▸ **Set exercise**:
Reproduce the listing below word for word, line by line, without changing anything.

▸ **Data lines**:

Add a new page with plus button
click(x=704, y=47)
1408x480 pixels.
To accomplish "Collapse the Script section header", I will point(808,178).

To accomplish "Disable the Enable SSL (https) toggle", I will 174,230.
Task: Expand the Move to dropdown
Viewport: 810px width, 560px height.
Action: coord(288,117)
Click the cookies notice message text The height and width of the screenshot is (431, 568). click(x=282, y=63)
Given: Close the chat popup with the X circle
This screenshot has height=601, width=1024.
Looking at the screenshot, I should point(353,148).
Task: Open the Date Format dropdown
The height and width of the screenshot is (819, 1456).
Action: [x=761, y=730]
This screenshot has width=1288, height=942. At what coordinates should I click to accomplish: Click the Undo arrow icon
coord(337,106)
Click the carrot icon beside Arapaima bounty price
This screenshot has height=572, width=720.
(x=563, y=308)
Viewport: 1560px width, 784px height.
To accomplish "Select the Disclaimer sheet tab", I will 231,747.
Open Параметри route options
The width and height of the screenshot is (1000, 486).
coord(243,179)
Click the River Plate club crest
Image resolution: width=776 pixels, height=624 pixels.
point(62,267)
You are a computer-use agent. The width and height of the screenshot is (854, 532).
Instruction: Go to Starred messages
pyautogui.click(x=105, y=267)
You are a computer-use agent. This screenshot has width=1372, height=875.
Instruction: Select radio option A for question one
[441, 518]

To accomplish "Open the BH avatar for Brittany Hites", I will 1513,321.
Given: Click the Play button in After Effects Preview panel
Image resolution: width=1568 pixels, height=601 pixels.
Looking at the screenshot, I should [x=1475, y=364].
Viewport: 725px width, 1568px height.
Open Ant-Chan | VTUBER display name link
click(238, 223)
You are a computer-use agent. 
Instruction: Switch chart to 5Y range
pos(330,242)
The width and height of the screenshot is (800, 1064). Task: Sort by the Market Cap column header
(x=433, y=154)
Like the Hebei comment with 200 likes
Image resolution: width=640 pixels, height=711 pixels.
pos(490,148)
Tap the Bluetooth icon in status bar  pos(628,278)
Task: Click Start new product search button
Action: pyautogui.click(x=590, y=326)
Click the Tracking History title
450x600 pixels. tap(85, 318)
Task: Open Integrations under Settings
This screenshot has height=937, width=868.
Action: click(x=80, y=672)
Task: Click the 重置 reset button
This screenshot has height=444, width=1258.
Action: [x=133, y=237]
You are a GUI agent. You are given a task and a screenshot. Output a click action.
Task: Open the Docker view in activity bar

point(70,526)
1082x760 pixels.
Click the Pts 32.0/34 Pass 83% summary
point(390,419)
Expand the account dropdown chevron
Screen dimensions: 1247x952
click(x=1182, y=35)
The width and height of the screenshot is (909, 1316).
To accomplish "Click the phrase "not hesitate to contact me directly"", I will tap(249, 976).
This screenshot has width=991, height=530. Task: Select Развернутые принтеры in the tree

▸ **Output of the exercise**:
Add a new page with plus button
click(x=704, y=47)
1408x480 pixels.
To accomplish "Collapse the Script section header", I will point(808,178).

To accomplish "Disable the Enable SSL (https) toggle", I will 174,230.
Task: Expand the Move to dropdown
Viewport: 810px width, 560px height.
Action: coord(288,117)
Click the cookies notice message text The height and width of the screenshot is (431, 568). click(x=282, y=63)
Given: Close the chat popup with the X circle
This screenshot has height=601, width=1024.
Looking at the screenshot, I should point(353,148).
Task: Open the Date Format dropdown
The height and width of the screenshot is (819, 1456).
Action: [x=761, y=730]
This screenshot has width=1288, height=942. At what coordinates should I click to accomplish: Click the Undo arrow icon
coord(337,106)
Click the carrot icon beside Arapaima bounty price
This screenshot has height=572, width=720.
(x=563, y=308)
Viewport: 1560px width, 784px height.
To accomplish "Select the Disclaimer sheet tab", I will 231,747.
Open Параметри route options
The width and height of the screenshot is (1000, 486).
coord(243,179)
Click the River Plate club crest
Image resolution: width=776 pixels, height=624 pixels.
point(62,267)
You are a computer-use agent. The width and height of the screenshot is (854, 532).
Instruction: Go to Starred messages
pyautogui.click(x=105, y=267)
You are a computer-use agent. This screenshot has width=1372, height=875.
Instruction: Select radio option A for question one
[441, 518]

To accomplish "Open the BH avatar for Brittany Hites", I will 1513,321.
Given: Click the Play button in After Effects Preview panel
Image resolution: width=1568 pixels, height=601 pixels.
Looking at the screenshot, I should [x=1475, y=364].
Viewport: 725px width, 1568px height.
Open Ant-Chan | VTUBER display name link
click(238, 223)
You are a computer-use agent. 
Instruction: Switch chart to 5Y range
pos(330,242)
The width and height of the screenshot is (800, 1064). Task: Sort by the Market Cap column header
(x=433, y=154)
Like the Hebei comment with 200 likes
Image resolution: width=640 pixels, height=711 pixels.
pos(490,148)
Tap the Bluetooth icon in status bar  pos(628,278)
Task: Click Start new product search button
Action: pyautogui.click(x=590, y=326)
Click the Tracking History title
450x600 pixels. tap(85, 318)
Task: Open Integrations under Settings
This screenshot has height=937, width=868.
Action: click(x=80, y=672)
Task: Click the 重置 reset button
This screenshot has height=444, width=1258.
Action: [x=133, y=237]
You are a GUI agent. You are given a task and a screenshot. Output a click action.
Task: Open the Docker view in activity bar

point(70,526)
1082x760 pixels.
Click the Pts 32.0/34 Pass 83% summary
point(390,419)
Expand the account dropdown chevron
Screen dimensions: 1247x952
click(x=1182, y=35)
The width and height of the screenshot is (909, 1316).
To accomplish "Click the phrase "not hesitate to contact me directly"", I will tap(249, 976).
This screenshot has width=991, height=530. Task: Select Развернутые принтеры in the tree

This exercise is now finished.